January 10, 2018
Official historical records suggest the first evidence of a soap-like substance harks back to 2800 BC. However, the confusion arises when it comes to this substance’s original inventor, with some sources pointing towards the ancient Babylonians. But historically, Babylonia as a political entity emerged several centuries after the stated date. So the honour of inventing soap must be attributed to their culturally-linked brethren – the Sumerians, who held sway over Mesopotamia for most of 3rd millennium BC.
In any case, what we know is that the precursor to soap was made by mixing animal fats with wood ash and water.
The Ebers papyrus (Egypt, 1550 BC) reveals that the ancient Egyptians mixed animal and vegetable oils with alkaline salts to produce a soap-like substance.
Pliny the Elder’s Historia Naturalis encyclopedia (written circa 77 AD) mentions the term sapo, the Latin word for soap. The naturalist goes on to explain how sapo was manufactured from a combination of tallow and ashes, and was primarily used as a waxy-substance for hair. The ancient Roman author also talked about how the product was used more by the Gaulish and Germanic men rather than Romans – with the latter preferring to scrap their skins clean by using essential oils, white sand (as abrasive) and strigil (a tool for scraping off dirt and sweat).
The Celts made their soap from animal fat and plant ashes and they named the product saipo, from which the word soap is derived.
Later on the cultural flowering of medieval Islamic realms brought forth their hygiene-based practices, including the use of soaps. By 11th century AD, many Crusaders were enamored of the ‘exotic’ hygiene products, and as such brought some of Oriental soap recipes to European culture. The techniques of soap-making gradually also spread to England by 13th century, where it was made from wood ash; and to France by 14th century, where the renowned Marseille soap (made by combining seawater, ash and olive oil) catered to the nobility.
It should however be noted that in spite of the ever-evolving soap making techniques over the millenniums, before 18th century the usage and manufacturing of soap still remained relatively small-scale when compared to the population. Simply put, the users of soap tended to be wealthy because of the high cost factor required to procure the products. Moreover due to the prevalence of ‘bothersome’ ingredients (like animal fat), many of the soap varieties gave off their unpleasant aroma.
But with advent of industrial revolution, chemists were able to incorporate aromatic substances like palm oil and coconut essence – mostly imported from Asia and Africa, into the soap products. And intriguingly enough, by 19th century, it was war that rather instigated the mass-scale use of soaps. This is because during the Crimean War fought in 1854-1857, the British forces suffered many of their casualties from widespread diseases, as opposed to just battlefield wounds.
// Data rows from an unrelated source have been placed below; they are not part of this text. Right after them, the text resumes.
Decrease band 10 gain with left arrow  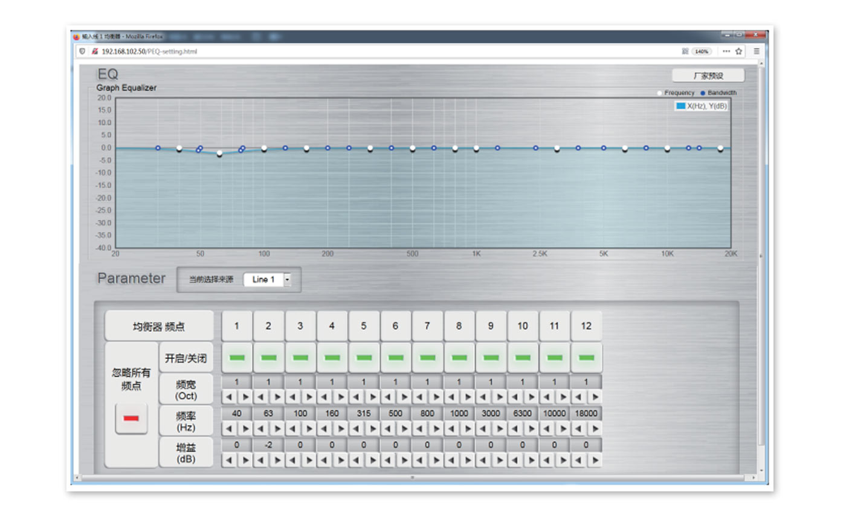tap(515, 461)
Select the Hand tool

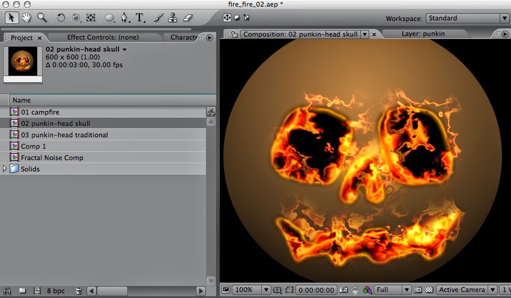pyautogui.click(x=26, y=17)
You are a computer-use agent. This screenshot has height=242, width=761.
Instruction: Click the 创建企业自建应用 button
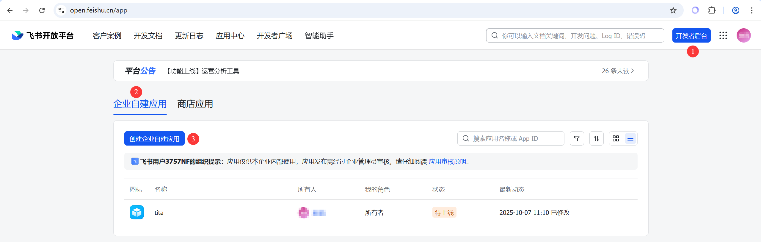pyautogui.click(x=154, y=139)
Such adverse conditions fueled the adoption of hygiene regulations for modern armies, thus leading to the practice of regular soap-usage by soldiers, who in turn brought their healthy habits home.
And by early 20th century, soap finally made its debut as a mass-consumed commercial product, thanks to the massive marketing efforts put forth by Proctor & Gamble (P&G). As a matter of fact, P&G spent more than $400,000 a year (equivalent of over $10 million in current valuation) during the early 1900’s – so much so that the radio serials were to known as the ‘Soap Operas’ because of the profitable sponsorship of the soap manufacturers.
Developments in science and technology brought the alternatives to the old fashion soap, other cleansers - both soap and non-soap formulas - began to appear. Bar cleansers were joined by liquid products, which were first used primarily for hand washing. The market eventually became flooded with shower gels, also known as body washes, which quickly became a popular alternative to bar soap.
Keeping our bodies very clean is very essential. Regular bath is essential and although we usually bathe with soap and water, now showers have become very popular. So what body cleanser is better to use?
Bar soap is great for removing dirt, debris, and oil from the skin, and it’s easy to apply, either alone or with a washcloth. If you’re an athlete or have a tendency to sweat a lot, bar soap ideal.
However, if your skin is super delicate, dry, or eczema-prone, you might want to stick to shower gel. Since shower gels are water-based, it’s easier to get those good-for-you moisturizers in them.
So if you have exceptionally dry and sensitive skin when it’s cold, but oilier skin when it’s hot, you may prefer shower gel during the winter months and bar soap during summer.